A new kind of cigarette store has encroached on Big Tobacco's turf.
The stores sell smokes at dramatically reduced prices by offering loose tobacco, which customers can convert into finished cigarettes using in-store machines, all for around half the cost of major brands like Marlboro.
But the end could be near for roll-your-own cigarette stores, amid outcries from large tobacco companies against a tax loophole that has allowed the stores to thrive, according to a recent Bloomberg report.
Congress in 2009 boosted taxes on ready-made cigarettes at a much higher rate than it did on loose tobacco. The tax difference led to a flood of mom-and-pops that started selling loose tobacco, instead of major brands, and that installed more than 1,900 roll-your-own cigarette machines in 42 states over the past four and a half years, according to data the Wall Street Journal retrieved from RYO Machines, which makes them.

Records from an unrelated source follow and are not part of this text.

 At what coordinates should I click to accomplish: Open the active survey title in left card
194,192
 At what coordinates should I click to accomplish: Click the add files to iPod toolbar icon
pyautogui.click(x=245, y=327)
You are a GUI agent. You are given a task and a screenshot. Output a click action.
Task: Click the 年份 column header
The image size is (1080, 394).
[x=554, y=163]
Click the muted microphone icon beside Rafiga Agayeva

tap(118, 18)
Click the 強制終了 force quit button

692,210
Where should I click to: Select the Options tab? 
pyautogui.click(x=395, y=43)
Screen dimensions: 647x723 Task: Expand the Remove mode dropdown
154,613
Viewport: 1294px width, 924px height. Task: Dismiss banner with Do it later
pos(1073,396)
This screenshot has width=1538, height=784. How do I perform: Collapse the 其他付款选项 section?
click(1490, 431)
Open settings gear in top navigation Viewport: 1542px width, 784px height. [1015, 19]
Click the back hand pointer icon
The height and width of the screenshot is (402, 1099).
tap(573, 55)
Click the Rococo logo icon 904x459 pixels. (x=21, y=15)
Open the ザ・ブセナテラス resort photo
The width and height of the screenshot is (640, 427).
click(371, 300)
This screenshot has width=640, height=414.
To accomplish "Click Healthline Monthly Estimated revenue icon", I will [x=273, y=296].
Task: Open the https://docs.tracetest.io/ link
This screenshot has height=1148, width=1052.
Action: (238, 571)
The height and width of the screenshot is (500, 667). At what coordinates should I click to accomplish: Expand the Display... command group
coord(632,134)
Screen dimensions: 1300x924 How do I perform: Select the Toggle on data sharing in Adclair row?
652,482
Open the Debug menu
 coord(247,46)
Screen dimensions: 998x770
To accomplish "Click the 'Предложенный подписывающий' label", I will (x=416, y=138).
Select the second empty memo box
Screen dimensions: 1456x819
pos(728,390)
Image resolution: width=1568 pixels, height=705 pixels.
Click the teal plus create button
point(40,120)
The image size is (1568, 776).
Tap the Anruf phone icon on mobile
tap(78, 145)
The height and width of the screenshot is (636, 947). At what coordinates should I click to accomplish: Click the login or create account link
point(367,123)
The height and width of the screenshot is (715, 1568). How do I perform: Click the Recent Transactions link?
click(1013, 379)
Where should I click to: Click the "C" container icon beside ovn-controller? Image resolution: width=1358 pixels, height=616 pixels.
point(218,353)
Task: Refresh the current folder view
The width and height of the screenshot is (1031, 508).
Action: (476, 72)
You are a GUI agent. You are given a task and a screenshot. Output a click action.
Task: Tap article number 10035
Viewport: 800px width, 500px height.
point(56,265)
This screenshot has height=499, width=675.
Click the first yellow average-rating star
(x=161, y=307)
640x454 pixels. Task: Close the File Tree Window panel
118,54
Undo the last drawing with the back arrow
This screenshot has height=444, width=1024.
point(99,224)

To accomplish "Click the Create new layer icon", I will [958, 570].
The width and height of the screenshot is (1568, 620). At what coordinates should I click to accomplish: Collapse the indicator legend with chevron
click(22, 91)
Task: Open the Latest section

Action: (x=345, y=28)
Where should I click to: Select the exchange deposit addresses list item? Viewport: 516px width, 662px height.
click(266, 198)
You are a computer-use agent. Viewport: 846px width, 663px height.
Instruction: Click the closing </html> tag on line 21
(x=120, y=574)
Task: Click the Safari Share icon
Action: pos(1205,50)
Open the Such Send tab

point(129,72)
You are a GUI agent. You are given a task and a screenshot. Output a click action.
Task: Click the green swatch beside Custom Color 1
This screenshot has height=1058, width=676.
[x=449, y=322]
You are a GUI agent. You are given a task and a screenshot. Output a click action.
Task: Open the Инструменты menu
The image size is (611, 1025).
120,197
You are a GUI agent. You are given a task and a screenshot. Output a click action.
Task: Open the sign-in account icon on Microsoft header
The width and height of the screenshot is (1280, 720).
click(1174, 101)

Now lawmakers, backed by Big Tobacco, want shops using the machines to pay the same tax rate as mainstream cigarette manufacturers. "Tobacco is tobacco is tobacco," the CEO of a major North Carolina tobacco producer recently told Bloomberg. "All we want is a level playing field."
Under a Senate bill passed in mid-March, retailers with roll-your-own machines would be forced to pay the same tax rate as retailers that sell ready-made packs. The tax hikes, which still need House approval, could burden roll-your-own retailers to the point of bankruptcy and, in turn, put money back into the pockets of major producers.
Already, the shops are feeling a regulatory backlash. Several states, including New York and Kansas, have filed lawsuits against roll-your-own shops alleging that they are evading taxes by paying rates reserved for sellers of pipe tobacco.
"This isn't about taxes; it's about market share," Phil Accordino, co-owner of a roll-your-own machine maker, told The Plain Dealer, a Cleveland metro.
"It's not about anything but the major trying to force the little guys out of business," Accordino said.